Given instruction –
Which lines of the records run from the line containing "You are a computer-use" through the end? Copy that whole stretch word for word, both ends included, and nothing else.

------ Records to use

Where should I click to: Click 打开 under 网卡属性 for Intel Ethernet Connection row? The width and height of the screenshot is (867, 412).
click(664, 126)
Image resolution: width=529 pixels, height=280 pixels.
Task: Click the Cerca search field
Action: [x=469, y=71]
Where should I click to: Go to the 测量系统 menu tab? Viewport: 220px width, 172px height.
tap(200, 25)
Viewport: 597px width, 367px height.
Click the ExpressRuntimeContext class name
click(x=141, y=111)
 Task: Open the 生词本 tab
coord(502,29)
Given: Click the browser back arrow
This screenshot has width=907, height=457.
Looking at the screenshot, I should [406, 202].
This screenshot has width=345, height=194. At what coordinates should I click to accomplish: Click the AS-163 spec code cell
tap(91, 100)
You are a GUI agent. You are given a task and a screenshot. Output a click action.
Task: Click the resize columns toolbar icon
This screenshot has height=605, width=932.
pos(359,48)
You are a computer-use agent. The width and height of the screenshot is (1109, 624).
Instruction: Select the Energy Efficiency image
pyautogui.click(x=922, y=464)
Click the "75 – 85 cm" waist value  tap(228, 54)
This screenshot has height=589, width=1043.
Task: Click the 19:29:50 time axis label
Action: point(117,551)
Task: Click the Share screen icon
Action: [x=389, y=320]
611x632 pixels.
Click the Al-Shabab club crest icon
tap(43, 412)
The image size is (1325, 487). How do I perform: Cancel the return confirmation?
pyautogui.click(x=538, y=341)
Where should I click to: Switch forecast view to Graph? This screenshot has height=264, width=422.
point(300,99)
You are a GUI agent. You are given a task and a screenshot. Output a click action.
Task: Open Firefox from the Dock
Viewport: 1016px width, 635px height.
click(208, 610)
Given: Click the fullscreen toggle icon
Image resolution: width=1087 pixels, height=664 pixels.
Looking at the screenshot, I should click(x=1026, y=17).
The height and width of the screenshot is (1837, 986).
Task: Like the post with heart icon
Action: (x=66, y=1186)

------------

Response below –
You are a computer-use agent. The width and height of the screenshot is (1109, 624).
Instruction: Select the Energy Efficiency image
pyautogui.click(x=922, y=464)
Click the "75 – 85 cm" waist value  tap(228, 54)
This screenshot has height=589, width=1043.
Task: Click the 19:29:50 time axis label
Action: point(117,551)
Task: Click the Share screen icon
Action: [x=389, y=320]
611x632 pixels.
Click the Al-Shabab club crest icon
tap(43, 412)
The image size is (1325, 487). How do I perform: Cancel the return confirmation?
pyautogui.click(x=538, y=341)
Where should I click to: Switch forecast view to Graph? This screenshot has height=264, width=422.
point(300,99)
You are a GUI agent. You are given a task and a screenshot. Output a click action.
Task: Open Firefox from the Dock
Viewport: 1016px width, 635px height.
click(208, 610)
Given: Click the fullscreen toggle icon
Image resolution: width=1087 pixels, height=664 pixels.
Looking at the screenshot, I should click(x=1026, y=17).
The height and width of the screenshot is (1837, 986).
Task: Like the post with heart icon
Action: (x=66, y=1186)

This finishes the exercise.